No Confidentiality Agreement, No Trade-Secret Protection

By Anthony Marchese

A Massachusetts lower-court ruling from earlier this year in the area of trade secrets law has drawn a good deal of attention and is worth noting here.

In this case, C.R.T.R., Inc. v. Lao, a recycling company called C.R.T.R. hired Kenneth Lao as an independent contractor to help run the business. Lao resigned, and C.R.T.R. filed a complaint against Kenneth Lao and his uncle, Jimmy Lao, who was also working for the company. C.R.T.R. alleged that both Laos had misappropriated confidential company information, including customer names, prices, accounting records, and information about C.R.T.R.’s relationship with another company.

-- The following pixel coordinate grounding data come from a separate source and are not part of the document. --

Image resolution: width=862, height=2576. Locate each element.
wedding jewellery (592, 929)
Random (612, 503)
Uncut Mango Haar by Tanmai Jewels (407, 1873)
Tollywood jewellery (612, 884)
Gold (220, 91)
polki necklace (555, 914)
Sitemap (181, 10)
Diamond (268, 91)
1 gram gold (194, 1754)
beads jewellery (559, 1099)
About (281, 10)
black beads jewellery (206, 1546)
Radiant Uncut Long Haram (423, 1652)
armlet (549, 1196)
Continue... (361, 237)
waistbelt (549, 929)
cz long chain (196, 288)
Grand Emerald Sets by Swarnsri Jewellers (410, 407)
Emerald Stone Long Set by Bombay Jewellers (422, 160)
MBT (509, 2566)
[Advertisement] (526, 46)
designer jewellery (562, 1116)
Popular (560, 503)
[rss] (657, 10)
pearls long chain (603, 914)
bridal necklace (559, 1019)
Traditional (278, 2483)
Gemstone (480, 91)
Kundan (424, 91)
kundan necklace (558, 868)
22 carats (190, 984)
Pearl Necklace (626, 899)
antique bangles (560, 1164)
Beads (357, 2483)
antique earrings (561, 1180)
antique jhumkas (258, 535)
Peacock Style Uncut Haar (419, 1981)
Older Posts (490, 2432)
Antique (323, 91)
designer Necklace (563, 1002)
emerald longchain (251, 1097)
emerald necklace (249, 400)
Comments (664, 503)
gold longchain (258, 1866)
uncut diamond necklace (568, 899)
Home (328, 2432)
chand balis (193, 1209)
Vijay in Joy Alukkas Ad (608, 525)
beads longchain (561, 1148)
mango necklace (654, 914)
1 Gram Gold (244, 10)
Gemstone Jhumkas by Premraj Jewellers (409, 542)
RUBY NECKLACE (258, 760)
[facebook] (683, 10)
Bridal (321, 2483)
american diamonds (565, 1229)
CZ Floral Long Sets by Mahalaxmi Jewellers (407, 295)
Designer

The defendants moved for summary judgment against C.R.T.R., on the grounds that the company had not taken sufficient measures to protect its trade secrets. Among other things, they noted that the company was aware that Kenneth Lao worked as an independent contractor both for C.R.T.R. and for another company, yet the company had never required him or Jimmy to sign a confidentiality agreement.

In fact, it was undisputed that neither Lao had been asked to sign such an agreement. In addition, a company employee testified that the customer lists were available on a company computer and that information about the company’s contracts could be found on company websites.

Accordingly, a lower-court judge in Massachusetts granted summary judgment against C.R.T.R., finding that the company had not taken “reasonable precautions” to protect its trade secrets and thus could not sue for misappropriation of them.